Should House Democrats make the effect of the TCJA central to their agenda going forward, it would likely mean a series of hearings examining the specific areas where the legislation is increasing inequity. It could also mean a series of legislative proposals from Democrats highlighting how they would go about repealing or reforming the TCJA. For example, Democrats have proposed a number of bills this year that would reform the TCJA’s problematic changes to the international corporate tax code.

Repealing the TCJA’s cap on state and local tax deductions (SALT) is one area where lawmakers on both sides of the aisle may find common ground. The SALT cap mostly affected higher-income earners, and a significant percentage of them are in wealthier blue states. At a cost of over $85 billion in just 2019 and with 63 percent of the benefits going to the top 1 percent of taxpayers, repeal of the SALT deduction cap would be tremendously costly and regressive. Rather than repeal, lawmakers could explore options to replace the SALT cap with alternative limits on itemized deductions.
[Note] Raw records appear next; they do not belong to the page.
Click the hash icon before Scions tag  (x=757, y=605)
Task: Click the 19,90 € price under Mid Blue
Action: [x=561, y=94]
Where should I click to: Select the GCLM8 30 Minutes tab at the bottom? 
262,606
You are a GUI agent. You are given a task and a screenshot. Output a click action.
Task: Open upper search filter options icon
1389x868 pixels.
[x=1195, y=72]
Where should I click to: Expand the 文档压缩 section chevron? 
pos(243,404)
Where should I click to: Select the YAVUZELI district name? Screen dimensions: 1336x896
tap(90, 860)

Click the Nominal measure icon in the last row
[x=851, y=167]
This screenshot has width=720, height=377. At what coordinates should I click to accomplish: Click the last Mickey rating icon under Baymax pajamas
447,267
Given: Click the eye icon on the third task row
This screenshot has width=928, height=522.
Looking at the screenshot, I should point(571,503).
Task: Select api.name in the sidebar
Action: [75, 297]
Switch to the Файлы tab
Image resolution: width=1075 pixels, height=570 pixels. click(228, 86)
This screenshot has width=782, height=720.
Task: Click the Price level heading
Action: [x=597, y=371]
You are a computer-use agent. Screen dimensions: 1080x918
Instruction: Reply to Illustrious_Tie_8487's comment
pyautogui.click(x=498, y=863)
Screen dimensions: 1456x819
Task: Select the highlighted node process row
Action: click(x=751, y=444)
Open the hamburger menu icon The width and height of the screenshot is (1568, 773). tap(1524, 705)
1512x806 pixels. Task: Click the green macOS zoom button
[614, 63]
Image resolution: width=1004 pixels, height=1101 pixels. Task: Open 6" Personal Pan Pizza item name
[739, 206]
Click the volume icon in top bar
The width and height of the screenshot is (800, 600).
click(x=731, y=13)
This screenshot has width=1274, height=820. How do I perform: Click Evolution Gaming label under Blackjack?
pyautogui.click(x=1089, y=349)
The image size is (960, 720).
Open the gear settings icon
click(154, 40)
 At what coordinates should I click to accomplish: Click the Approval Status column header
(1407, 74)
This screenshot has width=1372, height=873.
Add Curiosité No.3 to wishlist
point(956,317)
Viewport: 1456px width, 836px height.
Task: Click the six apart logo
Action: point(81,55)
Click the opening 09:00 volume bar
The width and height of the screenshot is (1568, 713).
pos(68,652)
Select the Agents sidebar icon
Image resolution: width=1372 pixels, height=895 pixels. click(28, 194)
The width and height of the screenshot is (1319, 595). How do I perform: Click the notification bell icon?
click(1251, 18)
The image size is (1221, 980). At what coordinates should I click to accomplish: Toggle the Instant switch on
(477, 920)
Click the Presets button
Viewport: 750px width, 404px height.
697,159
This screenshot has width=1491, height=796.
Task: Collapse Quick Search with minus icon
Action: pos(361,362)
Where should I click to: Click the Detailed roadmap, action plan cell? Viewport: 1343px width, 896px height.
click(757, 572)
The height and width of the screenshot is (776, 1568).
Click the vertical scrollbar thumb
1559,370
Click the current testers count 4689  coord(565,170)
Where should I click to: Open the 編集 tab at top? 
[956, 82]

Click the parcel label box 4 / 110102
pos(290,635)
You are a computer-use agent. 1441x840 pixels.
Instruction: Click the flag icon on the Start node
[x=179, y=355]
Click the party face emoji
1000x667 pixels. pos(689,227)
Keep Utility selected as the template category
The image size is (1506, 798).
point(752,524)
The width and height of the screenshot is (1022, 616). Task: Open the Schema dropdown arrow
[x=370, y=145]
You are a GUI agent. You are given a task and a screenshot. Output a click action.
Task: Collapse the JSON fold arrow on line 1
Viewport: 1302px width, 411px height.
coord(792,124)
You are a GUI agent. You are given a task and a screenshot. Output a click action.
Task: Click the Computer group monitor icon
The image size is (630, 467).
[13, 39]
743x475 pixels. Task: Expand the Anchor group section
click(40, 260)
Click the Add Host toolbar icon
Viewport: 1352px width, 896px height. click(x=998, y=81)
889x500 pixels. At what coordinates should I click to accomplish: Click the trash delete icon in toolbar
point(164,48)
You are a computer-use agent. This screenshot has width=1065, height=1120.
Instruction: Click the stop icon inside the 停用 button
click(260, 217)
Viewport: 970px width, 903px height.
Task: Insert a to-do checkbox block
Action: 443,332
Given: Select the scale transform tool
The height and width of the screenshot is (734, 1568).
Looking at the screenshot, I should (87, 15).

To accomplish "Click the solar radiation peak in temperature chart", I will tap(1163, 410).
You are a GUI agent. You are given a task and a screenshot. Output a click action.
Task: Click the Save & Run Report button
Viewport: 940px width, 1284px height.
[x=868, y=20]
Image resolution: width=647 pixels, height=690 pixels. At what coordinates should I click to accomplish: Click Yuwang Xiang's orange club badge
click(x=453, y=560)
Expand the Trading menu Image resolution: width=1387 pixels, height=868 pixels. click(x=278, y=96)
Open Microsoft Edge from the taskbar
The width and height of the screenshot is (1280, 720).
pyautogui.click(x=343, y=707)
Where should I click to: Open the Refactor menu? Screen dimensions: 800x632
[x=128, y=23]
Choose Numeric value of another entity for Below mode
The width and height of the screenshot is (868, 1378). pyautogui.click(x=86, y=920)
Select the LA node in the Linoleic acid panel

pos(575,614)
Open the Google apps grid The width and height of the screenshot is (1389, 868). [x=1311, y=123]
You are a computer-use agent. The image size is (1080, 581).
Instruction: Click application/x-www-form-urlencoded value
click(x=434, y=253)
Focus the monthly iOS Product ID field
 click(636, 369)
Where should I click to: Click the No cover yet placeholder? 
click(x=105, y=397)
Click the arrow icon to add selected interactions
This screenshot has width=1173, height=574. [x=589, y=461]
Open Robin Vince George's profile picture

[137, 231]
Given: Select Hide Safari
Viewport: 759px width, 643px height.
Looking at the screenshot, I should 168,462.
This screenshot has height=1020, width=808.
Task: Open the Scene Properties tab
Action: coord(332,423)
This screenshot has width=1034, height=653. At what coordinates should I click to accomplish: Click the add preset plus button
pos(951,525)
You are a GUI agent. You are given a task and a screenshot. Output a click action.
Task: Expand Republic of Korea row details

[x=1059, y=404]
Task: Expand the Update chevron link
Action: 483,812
Some Democrats have also expressed interest in passing larger tax cuts for low- and middle-class taxpayers potentially in the form of expanding the Earned Income Tax Credit (EITC) or Child Tax Credit (CTC).

The forthcoming debate will also inevitably focus on President Trump’s own tax-paying behavior as Democrats on the Ways and Means Committee seek to obtain and release his tax returns.

The tax reform debate will also be shaped significantly by the 2020 Democratic presidential primary. As with the 2016 or any other presidential primary, the country will likely see a whole host of different tax reform plans. Rumored contenders such as Sens. Kamila Harris (D-CA), Elizabeth Warren (D-MA), and Cory Booker (D-NJ) all recently released proposed  initiatives that would fundamentally change the tax code.

The next couple years will provide insight into what major tax changes could look like after the 2020 election or the next time that either party takes unified control of Congress and the White House. Tax policies passed by the Bush Administration, extended during the Obama Administration, and the recent Trump tax cuts combined have set the nation’s federal tax policy on a regressive and unsustainable track. The best start for conversations about tax reform are progressive tax change through reforming the taxation of capital gains, the estate tax, the international tax code, and other crucial areas.